- RECORDS FOR THIS EXERCISE:
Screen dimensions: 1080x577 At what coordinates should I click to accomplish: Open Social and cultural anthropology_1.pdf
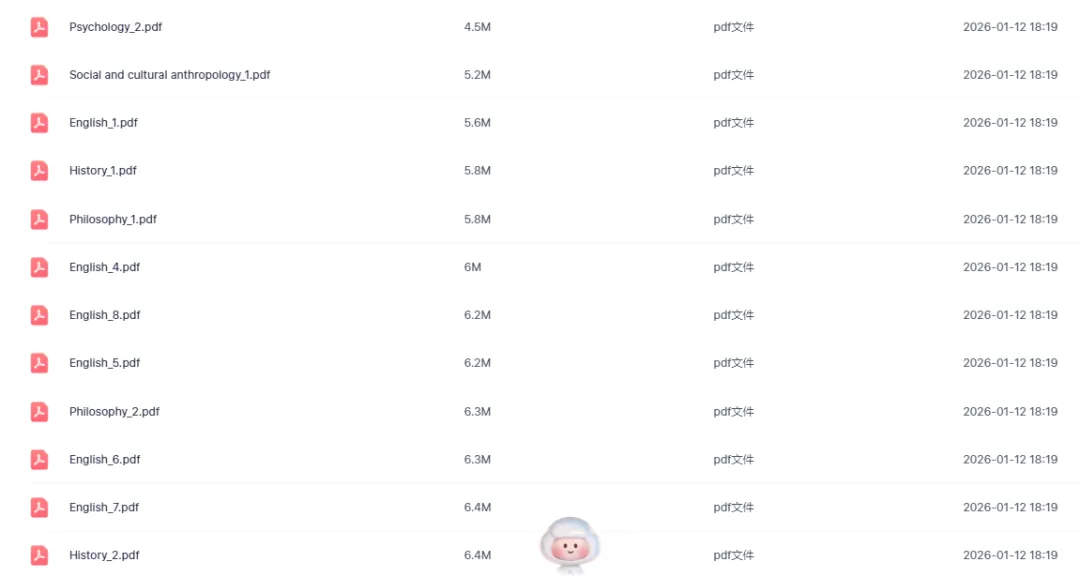[169, 74]
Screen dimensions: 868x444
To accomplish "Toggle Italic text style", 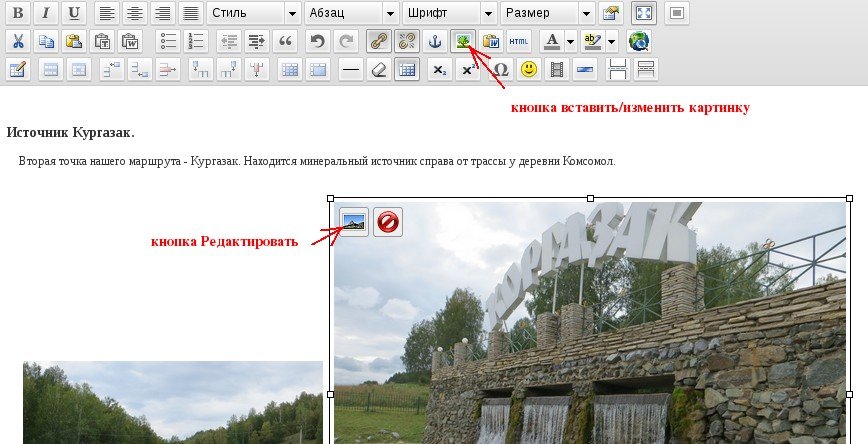I will pos(45,13).
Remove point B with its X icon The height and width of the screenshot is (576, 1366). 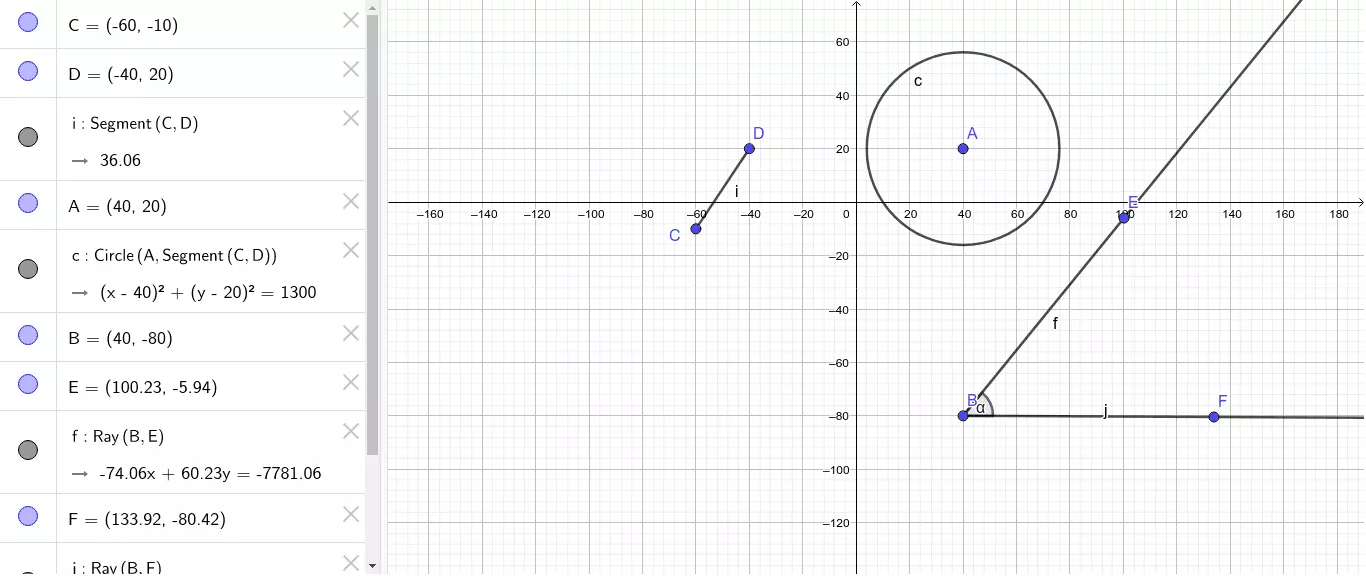tap(351, 333)
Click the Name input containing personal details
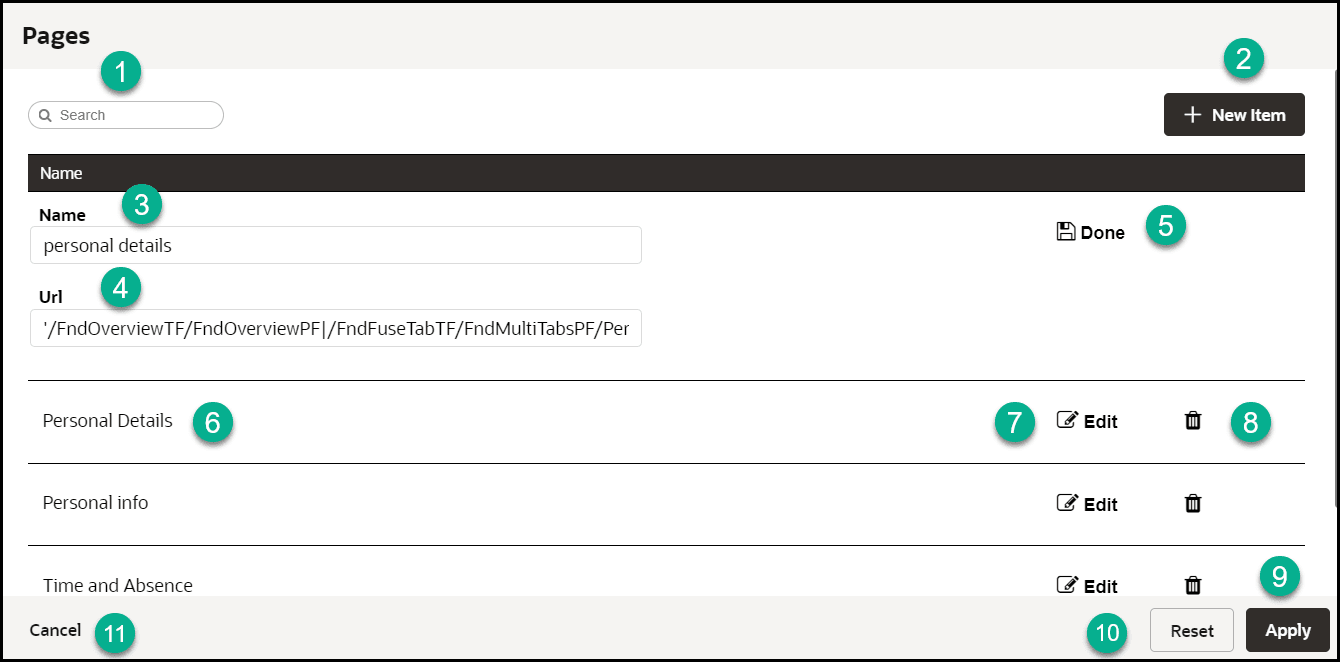The width and height of the screenshot is (1340, 662). (x=335, y=245)
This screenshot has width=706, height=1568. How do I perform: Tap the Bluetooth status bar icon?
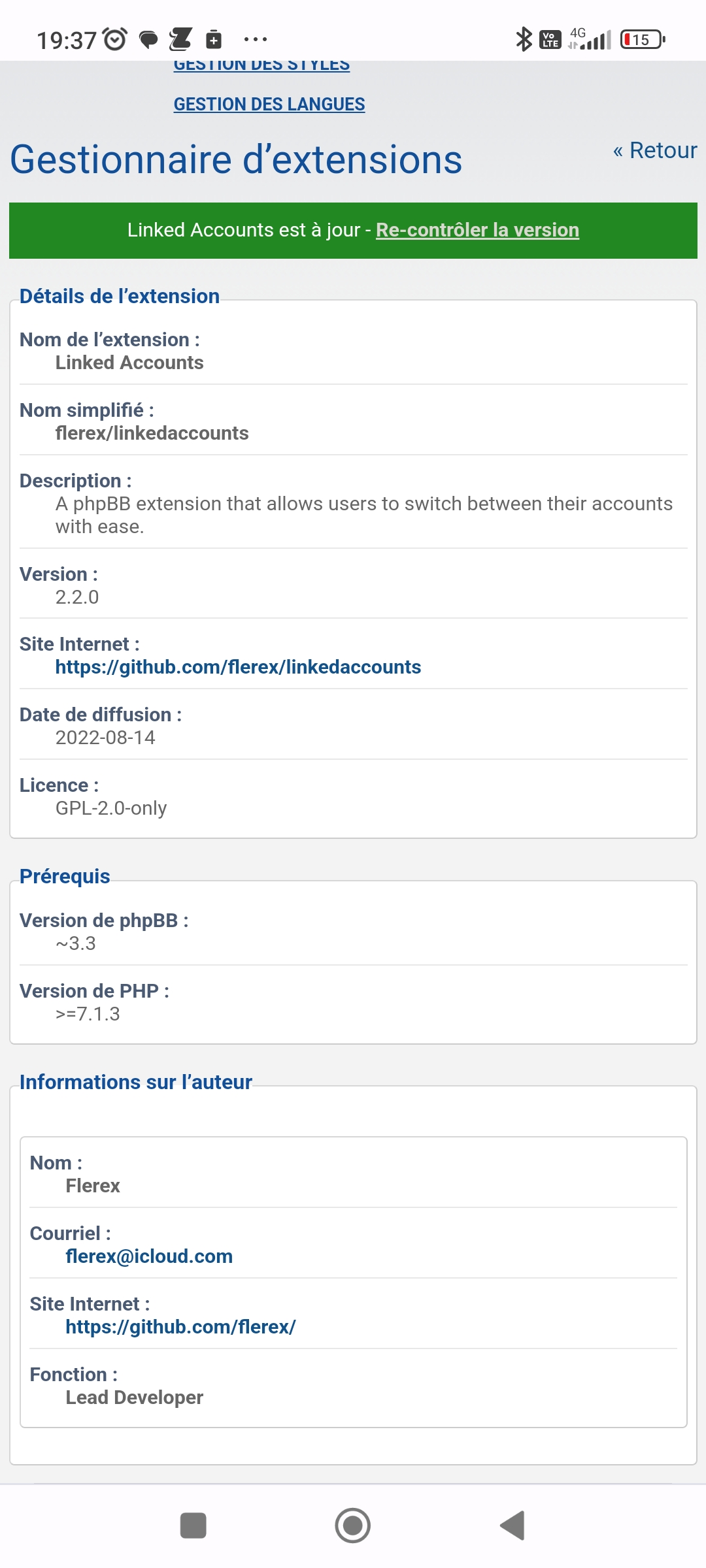(x=524, y=39)
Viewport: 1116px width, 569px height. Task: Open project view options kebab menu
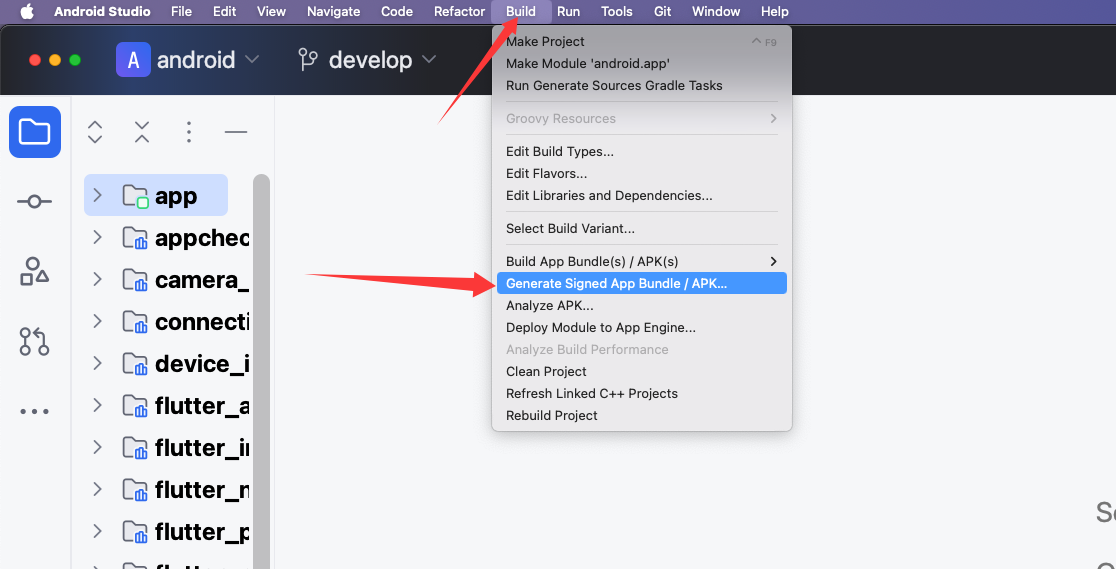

- WHAT YOU WILL DO: What is needed is an exact copy of the lines from the one containing "This screenshot has" through the last line of the records, with every picture left out.

- RESULT:
This screenshot has width=706, height=1568. How do I perform: Tap the Bluetooth status bar icon?
(x=524, y=39)
Viewport: 1116px width, 569px height. Task: Open project view options kebab menu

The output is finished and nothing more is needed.